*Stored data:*
************

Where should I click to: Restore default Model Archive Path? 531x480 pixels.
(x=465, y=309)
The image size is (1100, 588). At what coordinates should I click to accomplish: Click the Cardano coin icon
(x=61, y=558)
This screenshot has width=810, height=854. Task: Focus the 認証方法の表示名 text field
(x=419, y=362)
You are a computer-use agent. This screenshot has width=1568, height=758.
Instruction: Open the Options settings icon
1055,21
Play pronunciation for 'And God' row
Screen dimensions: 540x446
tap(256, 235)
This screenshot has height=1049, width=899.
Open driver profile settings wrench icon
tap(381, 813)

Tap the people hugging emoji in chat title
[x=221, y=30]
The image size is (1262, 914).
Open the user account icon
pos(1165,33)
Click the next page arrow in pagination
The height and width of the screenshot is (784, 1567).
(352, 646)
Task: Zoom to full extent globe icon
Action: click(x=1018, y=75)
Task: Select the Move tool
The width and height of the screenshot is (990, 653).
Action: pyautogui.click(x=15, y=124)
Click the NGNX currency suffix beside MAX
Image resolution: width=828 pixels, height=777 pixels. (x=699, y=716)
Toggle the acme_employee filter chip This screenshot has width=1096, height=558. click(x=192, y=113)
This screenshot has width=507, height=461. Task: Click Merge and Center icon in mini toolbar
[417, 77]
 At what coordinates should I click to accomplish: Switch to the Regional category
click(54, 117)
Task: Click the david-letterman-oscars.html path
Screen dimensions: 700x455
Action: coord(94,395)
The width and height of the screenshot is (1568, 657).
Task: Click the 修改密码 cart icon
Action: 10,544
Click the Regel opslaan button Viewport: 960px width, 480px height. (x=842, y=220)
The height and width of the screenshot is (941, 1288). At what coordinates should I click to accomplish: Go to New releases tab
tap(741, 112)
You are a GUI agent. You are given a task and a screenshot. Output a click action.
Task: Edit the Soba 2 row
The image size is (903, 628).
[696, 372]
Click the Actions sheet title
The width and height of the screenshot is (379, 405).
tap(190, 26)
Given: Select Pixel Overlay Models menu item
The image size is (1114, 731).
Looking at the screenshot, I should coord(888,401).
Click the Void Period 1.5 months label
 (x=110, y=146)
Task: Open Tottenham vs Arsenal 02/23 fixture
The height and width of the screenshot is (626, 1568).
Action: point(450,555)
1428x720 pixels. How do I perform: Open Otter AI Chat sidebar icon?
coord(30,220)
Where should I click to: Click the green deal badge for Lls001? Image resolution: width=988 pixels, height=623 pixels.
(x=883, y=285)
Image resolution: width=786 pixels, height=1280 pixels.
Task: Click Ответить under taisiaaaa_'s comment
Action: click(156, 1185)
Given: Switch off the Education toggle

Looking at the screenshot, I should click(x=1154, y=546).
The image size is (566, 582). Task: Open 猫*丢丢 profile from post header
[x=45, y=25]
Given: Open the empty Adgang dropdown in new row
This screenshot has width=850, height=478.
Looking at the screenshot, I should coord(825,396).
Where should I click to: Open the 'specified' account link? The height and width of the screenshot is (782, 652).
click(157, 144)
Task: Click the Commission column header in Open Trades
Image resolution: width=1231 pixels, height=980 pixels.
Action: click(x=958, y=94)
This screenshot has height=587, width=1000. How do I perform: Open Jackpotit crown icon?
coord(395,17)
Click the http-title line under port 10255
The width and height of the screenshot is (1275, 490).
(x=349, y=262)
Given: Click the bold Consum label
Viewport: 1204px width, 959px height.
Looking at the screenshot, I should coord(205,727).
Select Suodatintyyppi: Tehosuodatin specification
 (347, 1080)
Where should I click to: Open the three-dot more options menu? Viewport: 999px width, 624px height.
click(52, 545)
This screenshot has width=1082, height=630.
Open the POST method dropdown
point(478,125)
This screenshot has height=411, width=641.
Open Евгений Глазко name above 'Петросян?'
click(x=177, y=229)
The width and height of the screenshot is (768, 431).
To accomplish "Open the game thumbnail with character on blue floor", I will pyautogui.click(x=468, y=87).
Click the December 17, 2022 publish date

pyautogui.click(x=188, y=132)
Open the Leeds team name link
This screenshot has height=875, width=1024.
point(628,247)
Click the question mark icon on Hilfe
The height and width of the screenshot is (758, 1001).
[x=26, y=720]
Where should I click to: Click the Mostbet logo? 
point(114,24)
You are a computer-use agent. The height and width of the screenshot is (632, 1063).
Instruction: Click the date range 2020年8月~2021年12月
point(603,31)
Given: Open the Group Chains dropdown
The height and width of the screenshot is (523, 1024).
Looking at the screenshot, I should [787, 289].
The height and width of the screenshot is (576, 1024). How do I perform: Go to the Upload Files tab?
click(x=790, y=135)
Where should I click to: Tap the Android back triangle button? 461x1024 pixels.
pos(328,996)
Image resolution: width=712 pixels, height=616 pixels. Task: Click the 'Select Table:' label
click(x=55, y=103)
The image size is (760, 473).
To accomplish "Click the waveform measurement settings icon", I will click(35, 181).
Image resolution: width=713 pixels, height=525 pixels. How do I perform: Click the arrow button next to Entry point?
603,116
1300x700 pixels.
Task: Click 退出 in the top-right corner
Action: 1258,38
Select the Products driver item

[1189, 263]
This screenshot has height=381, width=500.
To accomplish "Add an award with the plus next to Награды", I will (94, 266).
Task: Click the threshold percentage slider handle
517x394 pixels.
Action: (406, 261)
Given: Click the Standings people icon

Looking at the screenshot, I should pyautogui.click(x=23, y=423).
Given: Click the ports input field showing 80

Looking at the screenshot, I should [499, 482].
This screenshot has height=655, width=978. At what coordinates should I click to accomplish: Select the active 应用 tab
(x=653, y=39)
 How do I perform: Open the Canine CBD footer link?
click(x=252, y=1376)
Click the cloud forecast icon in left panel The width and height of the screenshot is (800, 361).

************

*Activity:* Each entry must be printed again exactly as given.

*The completed task:*
Where should I click to: Restore default Model Archive Path? 531x480 pixels.
(x=465, y=309)
The image size is (1100, 588). At what coordinates should I click to accomplish: Click the Cardano coin icon
(x=61, y=558)
This screenshot has width=810, height=854. Task: Focus the 認証方法の表示名 text field
(x=419, y=362)
You are a computer-use agent. This screenshot has width=1568, height=758.
Instruction: Open the Options settings icon
1055,21
Play pronunciation for 'And God' row
Screen dimensions: 540x446
tap(256, 235)
This screenshot has height=1049, width=899.
Open driver profile settings wrench icon
tap(381, 813)

Tap the people hugging emoji in chat title
[x=221, y=30]
The image size is (1262, 914).
Open the user account icon
pos(1165,33)
Click the next page arrow in pagination
The height and width of the screenshot is (784, 1567).
(352, 646)
Task: Zoom to full extent globe icon
Action: click(x=1018, y=75)
Task: Select the Move tool
The width and height of the screenshot is (990, 653).
Action: pyautogui.click(x=15, y=124)
Click the NGNX currency suffix beside MAX
Image resolution: width=828 pixels, height=777 pixels. (x=699, y=716)
Toggle the acme_employee filter chip This screenshot has width=1096, height=558. click(x=192, y=113)
This screenshot has width=507, height=461. Task: Click Merge and Center icon in mini toolbar
[417, 77]
 At what coordinates should I click to accomplish: Switch to the Regional category
click(54, 117)
Task: Click the david-letterman-oscars.html path
Screen dimensions: 700x455
Action: coord(94,395)
The width and height of the screenshot is (1568, 657).
Task: Click the 修改密码 cart icon
Action: 10,544
Click the Regel opslaan button Viewport: 960px width, 480px height. (x=842, y=220)
The height and width of the screenshot is (941, 1288). At what coordinates should I click to accomplish: Go to New releases tab
tap(741, 112)
You are a GUI agent. You are given a task and a screenshot. Output a click action.
Task: Edit the Soba 2 row
The image size is (903, 628).
[696, 372]
Click the Actions sheet title
The width and height of the screenshot is (379, 405).
tap(190, 26)
Given: Select Pixel Overlay Models menu item
The image size is (1114, 731).
Looking at the screenshot, I should coord(888,401).
Click the Void Period 1.5 months label
 (x=110, y=146)
Task: Open Tottenham vs Arsenal 02/23 fixture
The height and width of the screenshot is (626, 1568).
Action: point(450,555)
1428x720 pixels. How do I perform: Open Otter AI Chat sidebar icon?
coord(30,220)
Where should I click to: Click the green deal badge for Lls001? Image resolution: width=988 pixels, height=623 pixels.
(x=883, y=285)
Image resolution: width=786 pixels, height=1280 pixels.
Task: Click Ответить under taisiaaaa_'s comment
Action: click(156, 1185)
Given: Switch off the Education toggle

Looking at the screenshot, I should click(x=1154, y=546).
The image size is (566, 582). Task: Open 猫*丢丢 profile from post header
[x=45, y=25]
Given: Open the empty Adgang dropdown in new row
This screenshot has width=850, height=478.
Looking at the screenshot, I should coord(825,396).
Where should I click to: Open the 'specified' account link? The height and width of the screenshot is (782, 652).
click(157, 144)
Task: Click the Commission column header in Open Trades
Image resolution: width=1231 pixels, height=980 pixels.
Action: click(x=958, y=94)
This screenshot has height=587, width=1000. How do I perform: Open Jackpotit crown icon?
coord(395,17)
Click the http-title line under port 10255
The width and height of the screenshot is (1275, 490).
(x=349, y=262)
Given: Click the bold Consum label
Viewport: 1204px width, 959px height.
Looking at the screenshot, I should coord(205,727).
Select Suodatintyyppi: Tehosuodatin specification
 (347, 1080)
Where should I click to: Open the three-dot more options menu? Viewport: 999px width, 624px height.
click(52, 545)
This screenshot has width=1082, height=630.
Open the POST method dropdown
point(478,125)
This screenshot has height=411, width=641.
Open Евгений Глазко name above 'Петросян?'
click(x=177, y=229)
The width and height of the screenshot is (768, 431).
To accomplish "Open the game thumbnail with character on blue floor", I will pyautogui.click(x=468, y=87).
Click the December 17, 2022 publish date

pyautogui.click(x=188, y=132)
Open the Leeds team name link
This screenshot has height=875, width=1024.
point(628,247)
Click the question mark icon on Hilfe
The height and width of the screenshot is (758, 1001).
[x=26, y=720]
Where should I click to: Click the Mostbet logo? 
point(114,24)
You are a computer-use agent. The height and width of the screenshot is (632, 1063).
Instruction: Click the date range 2020年8月~2021年12月
point(603,31)
Given: Open the Group Chains dropdown
The height and width of the screenshot is (523, 1024).
Looking at the screenshot, I should [787, 289].
The height and width of the screenshot is (576, 1024). How do I perform: Go to the Upload Files tab?
click(x=790, y=135)
Where should I click to: Tap the Android back triangle button? 461x1024 pixels.
pos(328,996)
Image resolution: width=712 pixels, height=616 pixels. Task: Click the 'Select Table:' label
click(x=55, y=103)
The image size is (760, 473).
To accomplish "Click the waveform measurement settings icon", I will click(35, 181).
Image resolution: width=713 pixels, height=525 pixels. How do I perform: Click the arrow button next to Entry point?
603,116
1300x700 pixels.
Task: Click 退出 in the top-right corner
Action: 1258,38
Select the Products driver item

[1189, 263]
This screenshot has height=381, width=500.
To accomplish "Add an award with the plus next to Награды", I will (94, 266).
Task: Click the threshold percentage slider handle
517x394 pixels.
Action: (406, 261)
Given: Click the Standings people icon

Looking at the screenshot, I should pyautogui.click(x=23, y=423).
Given: Click the ports input field showing 80

Looking at the screenshot, I should [499, 482].
This screenshot has height=655, width=978. At what coordinates should I click to accomplish: Select the active 应用 tab
(x=653, y=39)
 How do I perform: Open the Canine CBD footer link?
click(x=252, y=1376)
Click the cloud forecast icon in left panel The width and height of the screenshot is (800, 361).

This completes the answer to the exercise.